- Selected text -
»»
6 Wire Stepper help

I have a 6 wire stepper that consists of 2 center tapped windings. it's about 8 ohms per winding with a center at 4 ohms. it's 200 Step 1.8 deg/phase.

I programed an arduino with a basic stepper controller sketch and hooked it up to 4 MOSFETS and tied the center taps to +.

I get a stepper that turns, slowly, and has very little torque. I fix printers at work and I have seen some steppers FLY, im sure this can go faster.

the problem i believe is that the stepper controller that i programmed only has one MOSFET on at all times, and some drivers I have seen keep 2 on and flip-flop them both.

I have been trying to get this to turn and be fast and torque like for hours and im kinda getting fed up with this thing! lol

does anyone have anything that is made for driving this type of stepper? maybe someone has a sketch written in C that i can compile to a chip and run this thing?

Thanks!

Post a schematic of your circuit.
Include the part numbers of the MOSFETs used, and the part#/manufacturer of the stepper motor.

well, the stepper has a number on it but it doesn't give me any info from the internet. It's a matishuya (i think...) i dont have it with me


I am unsure if i have the 4 winding wires on the correct transistor, i know the centers are in the right spot.

There is only 1 combination in which the shaft spins in a complete circle, so i assume it's the correct one. but when i increase the voltage or speed, the motor runs erradic.

Is there any way to tell which wire should be in what sequence? Im going crazy trying to make sure it;s right.
««
- Record extracts -
»»
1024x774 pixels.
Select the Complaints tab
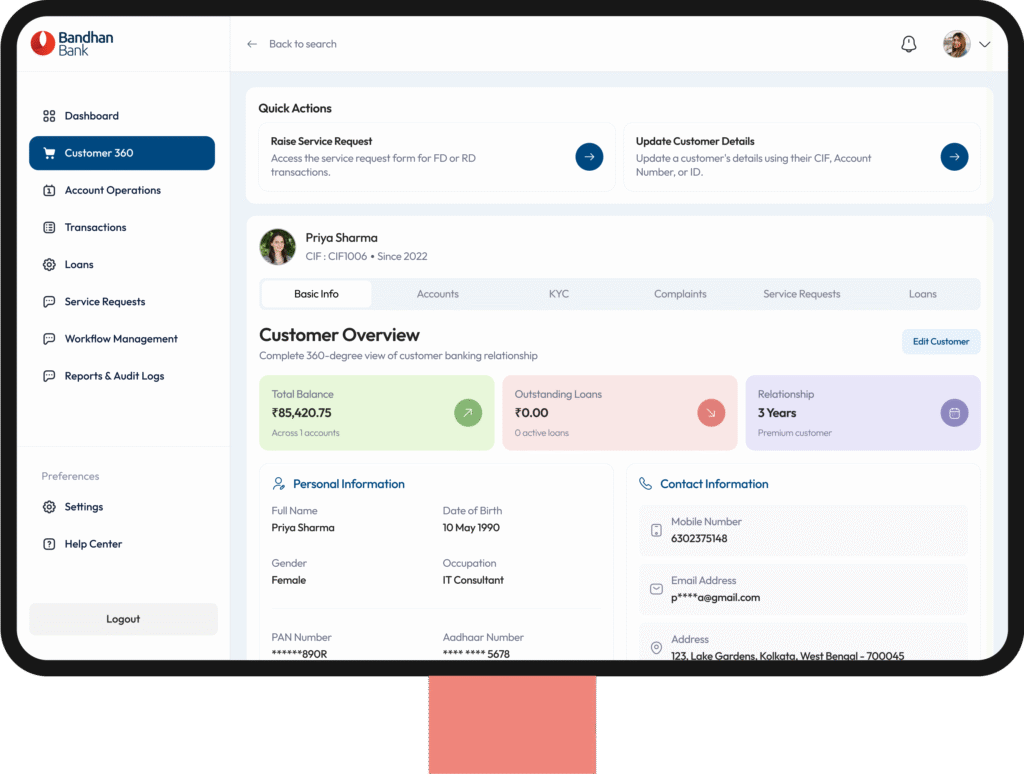click(680, 294)
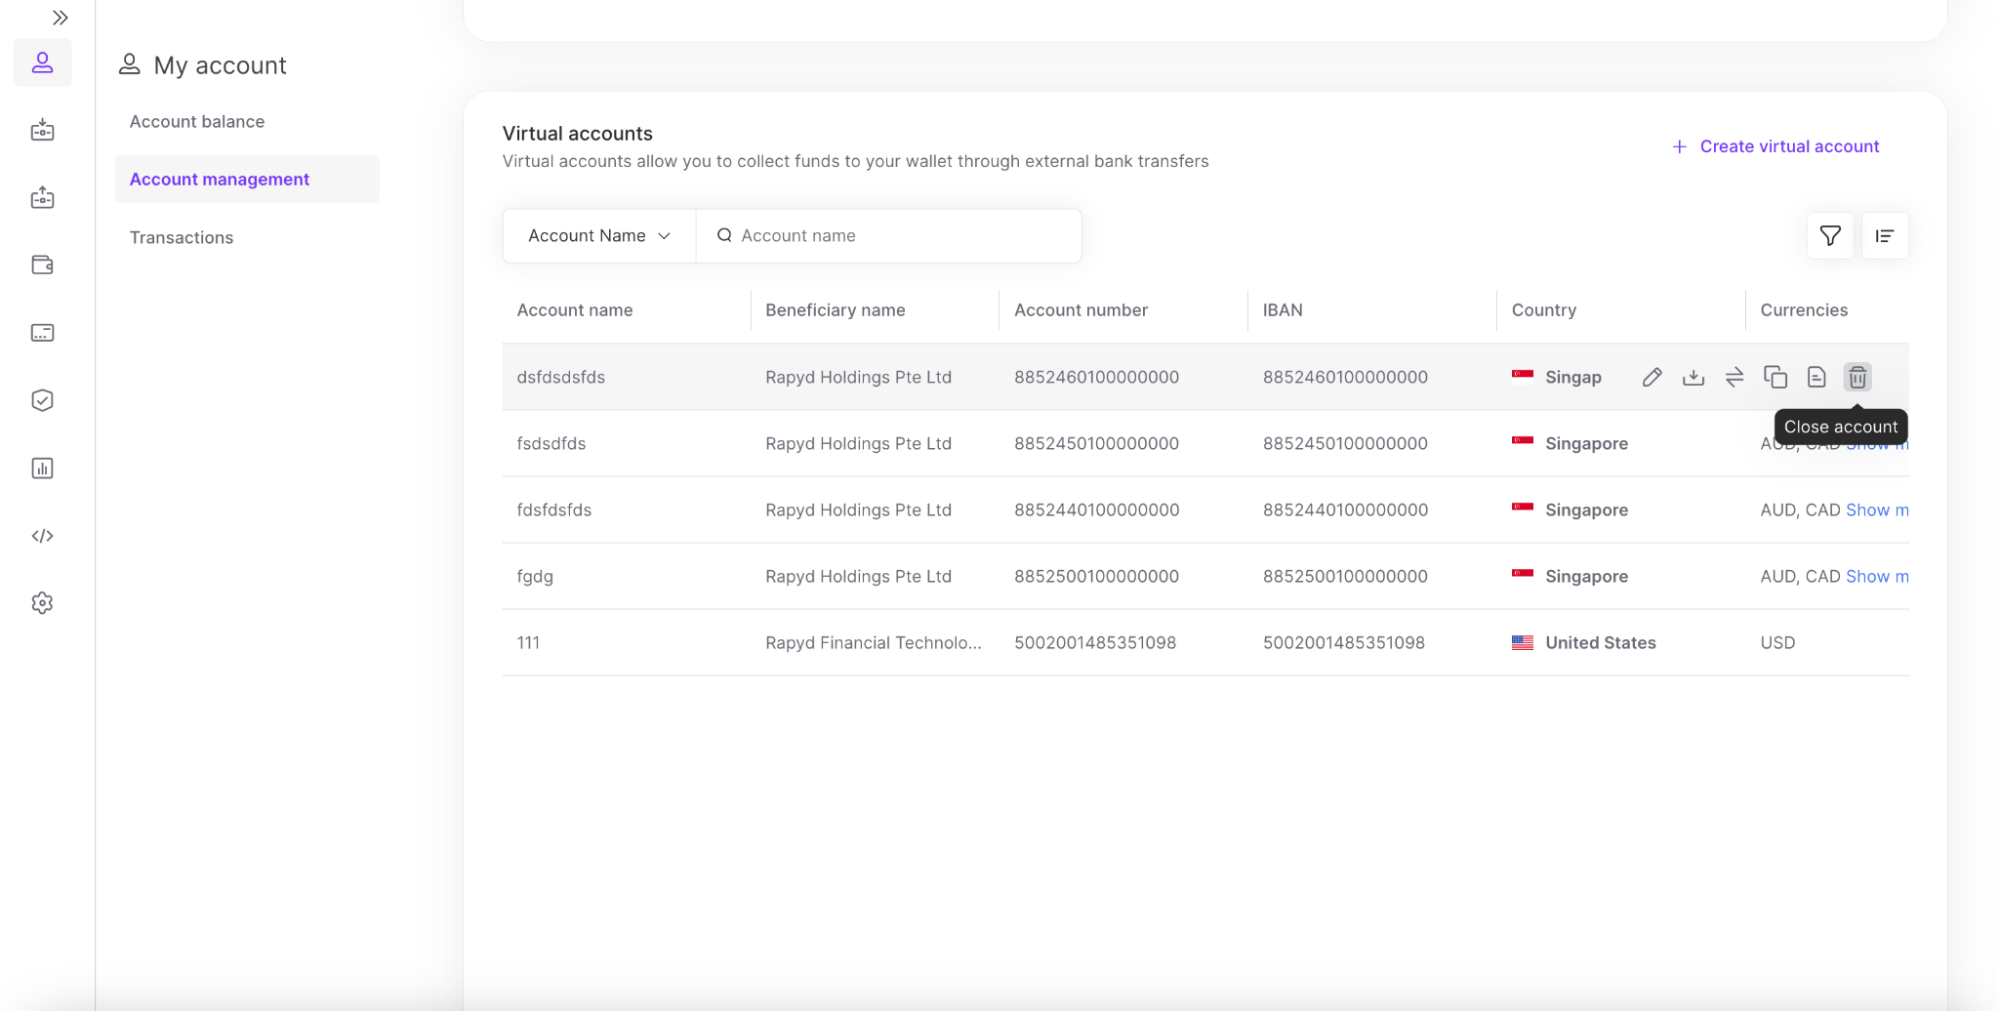The image size is (1999, 1012).
Task: Open the filter panel above the accounts table
Action: pyautogui.click(x=1829, y=236)
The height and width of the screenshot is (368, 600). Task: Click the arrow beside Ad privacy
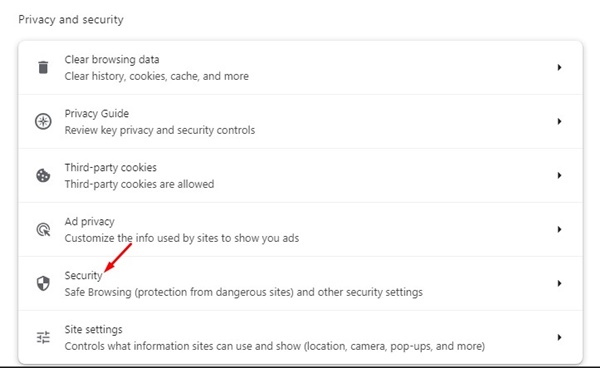coord(559,230)
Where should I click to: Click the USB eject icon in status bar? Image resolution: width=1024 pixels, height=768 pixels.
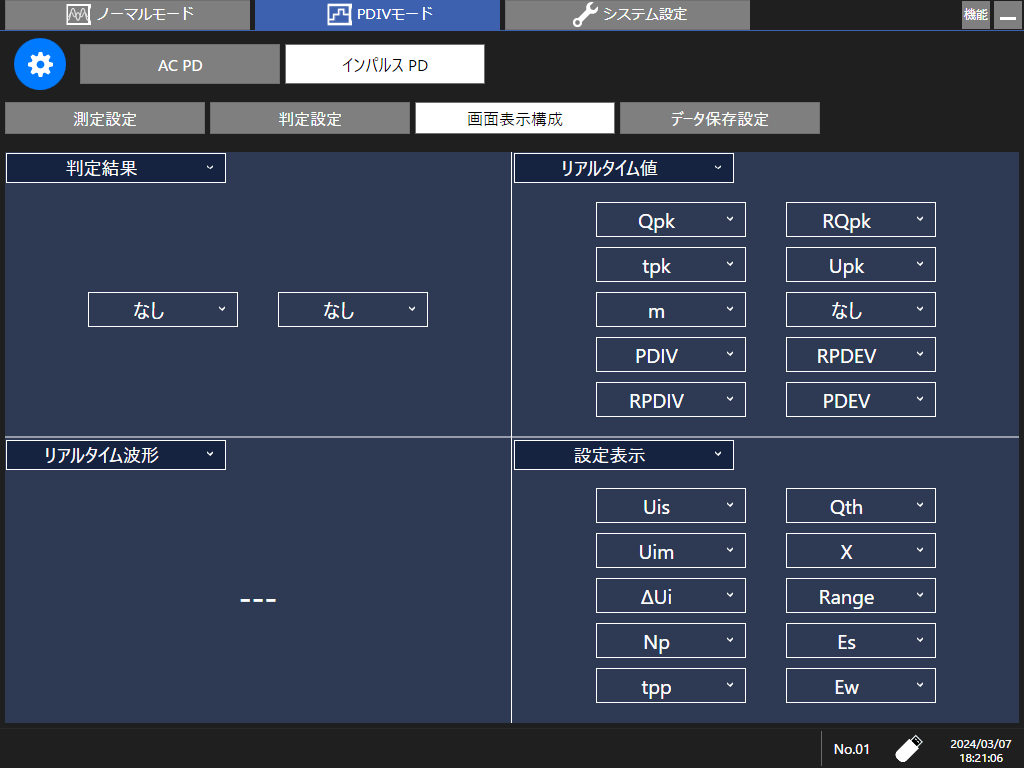coord(908,747)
««
List every motor specification given in the first post of the stepper motor thread. The entries are not needed for this.

- Answer to this problem -
- 6 wires
- 2 center-tapped windings
- About 8 ohms per winding
- 4 ohms at the center tap
- 200 steps
- 1.8 deg/phase